▸ To do:
**1)** Answer these from the page on introductory courses at UW CSE:
(a) What has computing become for researchers in every scientific and business discipline?
(b) In which programming language does CSE 142 teach students to write programs?
(c) How many students are in the weekly recitation sections of CSE 142?
**2)** Extend the page on introductory courses at UW CSE, picking up after its final sentence.

Introductory Courses at UW CSE

Computer science and engineering increasingly shapes the way we live and interact with the world around us. Computing has transformed nearly every industry, from law and government, to education and health care, to travel and entertainment. It also has become an essential tool for researchers in every scientific and business discipline, as we have entered an age of data-driven discovery.

UW CSE serves as an entry point for students across the campus to explore the world of computing. We offer courses designed to enable all students, regardless of major, to develop computational thinking and hands-on programming skills. Some students discover after taking one of our classes that CSE is the right path for them. Others apply their new knowledge and skills to a field outside of CSE. No matter what path you choose, taking a CSE course—or courses!—can enrich your educational experience and enhance your career prospects.

UW President Ana Mari Cauce and students participate in the Hour of Code
UW President Ana Mari Cauce does the Hour of Code

 

Computer Programming I (CSE 142)

What is it?

CSE 142 is an entry-level course that introduces students to essential computing concepts and teaches them how to write programs in Java—the most widely-used programming language in the world and an integral part of the UW CSE curriculum. CSE 142 is designed for students with no programming experience. Students attend a combination of large lectures and small (< 25 students) weekly recitation sections led by a community of TAs who foster a supportive and inclusive learning environment for beginning programmers. Students also have access to the Introductory Programming Lab for individualized help.

▸ Source excerpt:
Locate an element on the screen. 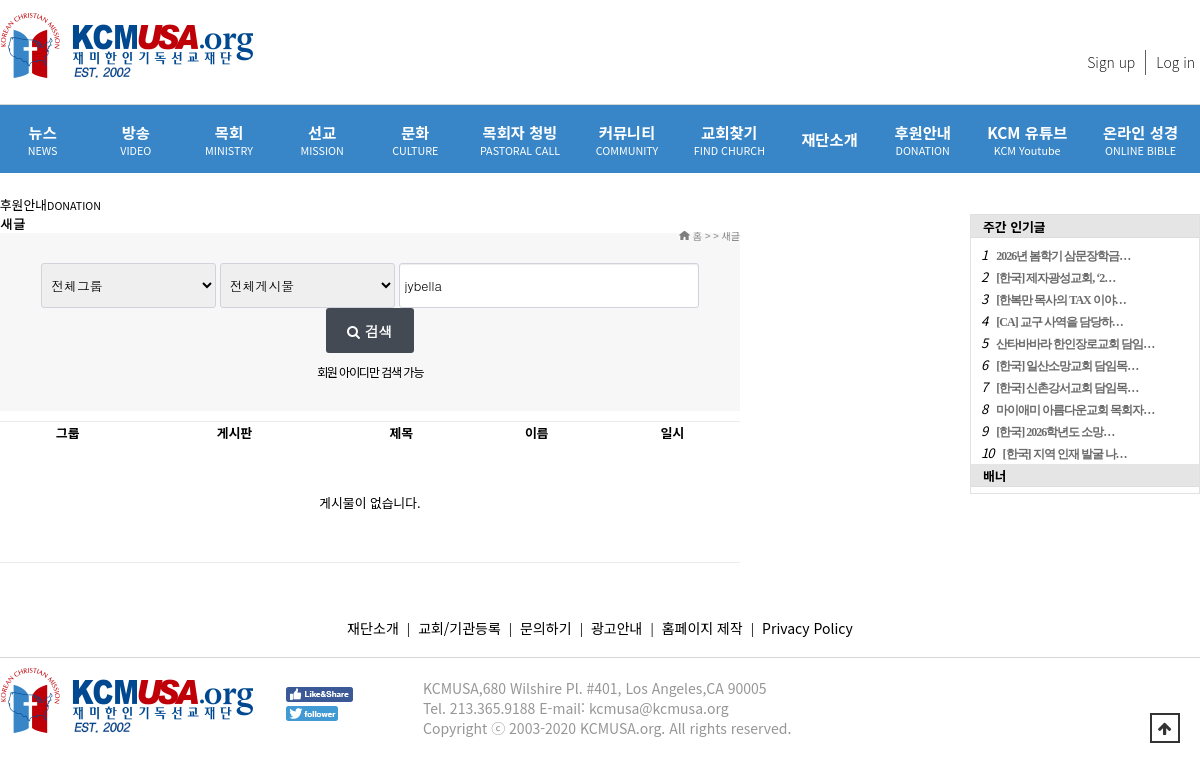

▸ Expected responses:
**1)**
(a) An essential tool.
(b) Java.
(c) Fewer than 25 students.

**2)**
UW CSE offers honors sections connected to CSE 142 and 143 in which students take part in readings and discussions exploring a variety of computer science topics, including the nature of computation, the mathematical underpinnings of computer science, social issues related to computing, and current trends in the field. Participating students earn one additional credit for the seminar; in addition, the Honors Program grants students who complete CSE 142 or 143 in conjunction with the seminar credit for one 5-unit math or science course in the core.

Enrollment in CSE 142 has increased dramatically, and the course has been particularly successful at engaging more women in computer science and engineering. CSE 190A, a seminar linked to a section of CSE 142, enables students to explore the role of women in the field through group discussions, hands-on activities, and guest speakers. Watch our video exploring the growing popularity of CSE 142 and its follow-on course, CSE 143, and how these courses contribute to greater diversity in computing.

Who should take it?

Group photo of undergraduate TAs
Our TAs enjoy introducing students to programming

Any student who is new to programming, and is interested in learning Java and general programming skills while working on entertaining assignments, would benefit from taking CSE 142.

Generally speaking, students who plan to major in computer science or computer engineering should complete CSE 142 and CSE 143 (or CSE 143X), as they are prerequisites for admission. Students may also need to complete CSE 142 and/or CSE 143 to satisfy requirements for majors from other departments.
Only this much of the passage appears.